Red Hat OpenShift Data Science: Cloud services for AI/ML

Embrace intelligent applications, faster

Artificial intelligence (AI), machine learning (ML), and deep learning (DL) are having a profound influence on application modernization efforts across myriad businesses and industries. Diverse organizations need to derive strategic value and new insights from their data, fostering expanding use of intelligent cloud-native applications and DevOps methodologies. This brave new world can be complex, with implications for everyone—from developers, to data scientists, to operations staff. Traditional approaches can present challenges:

  • Getting started can be daunting, from keeping rapidly evolving tools and application services current and consistent, to provisioning hardware resources like graphic processing units (GPUs), to scaling intelligent applications.
  • Popular cloud platforms offer scale and attractive, integrated environments and toolsets, but they can effectively lock in users with restrictive toolchains and limited deployment options. 
  • Having different platforms for application developers and data scientists can complicate collaboration and hinder the speed of development.
  • Deploying intelligent applications at scale can be difficult, especially if separate development and production platforms are involved.
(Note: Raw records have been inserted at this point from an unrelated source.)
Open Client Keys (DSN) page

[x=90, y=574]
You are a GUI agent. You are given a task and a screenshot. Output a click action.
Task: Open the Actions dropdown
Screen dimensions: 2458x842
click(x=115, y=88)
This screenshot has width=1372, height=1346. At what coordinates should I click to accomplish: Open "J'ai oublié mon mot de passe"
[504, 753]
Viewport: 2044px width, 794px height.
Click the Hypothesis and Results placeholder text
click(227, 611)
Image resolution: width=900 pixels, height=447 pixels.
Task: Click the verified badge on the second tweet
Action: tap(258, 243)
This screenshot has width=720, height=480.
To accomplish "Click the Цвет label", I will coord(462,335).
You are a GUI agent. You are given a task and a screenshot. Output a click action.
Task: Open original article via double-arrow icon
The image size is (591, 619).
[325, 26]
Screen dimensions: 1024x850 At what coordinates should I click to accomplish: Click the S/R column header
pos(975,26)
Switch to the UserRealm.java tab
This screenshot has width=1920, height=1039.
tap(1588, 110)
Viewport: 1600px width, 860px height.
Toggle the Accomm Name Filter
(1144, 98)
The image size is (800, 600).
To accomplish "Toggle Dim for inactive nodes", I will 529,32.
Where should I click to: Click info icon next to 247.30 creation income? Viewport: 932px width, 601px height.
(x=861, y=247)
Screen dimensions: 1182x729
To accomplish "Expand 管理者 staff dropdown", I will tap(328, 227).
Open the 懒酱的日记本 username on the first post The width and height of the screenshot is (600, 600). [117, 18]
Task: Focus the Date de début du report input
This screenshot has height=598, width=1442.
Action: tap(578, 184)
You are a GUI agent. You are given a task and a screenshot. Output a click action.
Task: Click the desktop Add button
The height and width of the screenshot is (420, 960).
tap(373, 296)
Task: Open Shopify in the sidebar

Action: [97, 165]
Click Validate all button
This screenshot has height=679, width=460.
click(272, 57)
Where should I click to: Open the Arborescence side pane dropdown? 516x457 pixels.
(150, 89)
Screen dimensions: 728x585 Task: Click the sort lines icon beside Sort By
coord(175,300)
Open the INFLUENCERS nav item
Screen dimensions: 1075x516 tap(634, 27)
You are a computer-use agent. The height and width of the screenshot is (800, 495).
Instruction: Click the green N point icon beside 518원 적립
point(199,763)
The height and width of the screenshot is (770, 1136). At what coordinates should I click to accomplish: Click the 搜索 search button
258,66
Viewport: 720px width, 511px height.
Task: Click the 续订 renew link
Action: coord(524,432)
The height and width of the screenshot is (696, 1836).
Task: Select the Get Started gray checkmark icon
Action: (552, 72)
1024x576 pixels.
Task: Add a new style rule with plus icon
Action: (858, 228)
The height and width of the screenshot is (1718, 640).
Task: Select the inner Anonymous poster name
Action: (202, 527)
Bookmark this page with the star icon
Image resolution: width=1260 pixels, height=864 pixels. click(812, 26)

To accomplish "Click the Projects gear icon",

As a managed cloud service offering, Red Hat® OpenShift® Data Science gives data scientists and developers a powerful AI/ML platform for building and deploying intelligent applications. Organizations can experiment with a choice of tools, collaborate on a common platform, and accelerate speed to market—all within one common platform. OpenShift Data Science combines the self-service environment that data scientists and developers want with the confidence enterprise IT demands.

Having a trusted foundation reduces friction throughout the life cycle. OpenShift Data Science offers a robust platform, a broad ecosystem of popular certified tools and familiar workflows for deploying models into production. With these advantages, teams can collaborate with less friction and get intelligent applications into the market more efficiently, ultimately delivering greater value for the business.

Rapidly develop, train, test, and deploy

OpenShift Data Science is based on the community Open Data Hub project and Operate First. Open Data Hub demonstrates an AI/ML platform on Red Hat OpenShift with upstream efforts such as Apache Kafka and Kubeflow. Operate First brings open source concepts to operations, letting developers and operators collaborate to infuse operational excellence, without proprietary lock-in. OpenShift Data Science provides a subset of Open Data Hub tools in a fully supported cloud service, managed on Amazon Web Services (AWS) with optional independent software vendor (ISV) offerings.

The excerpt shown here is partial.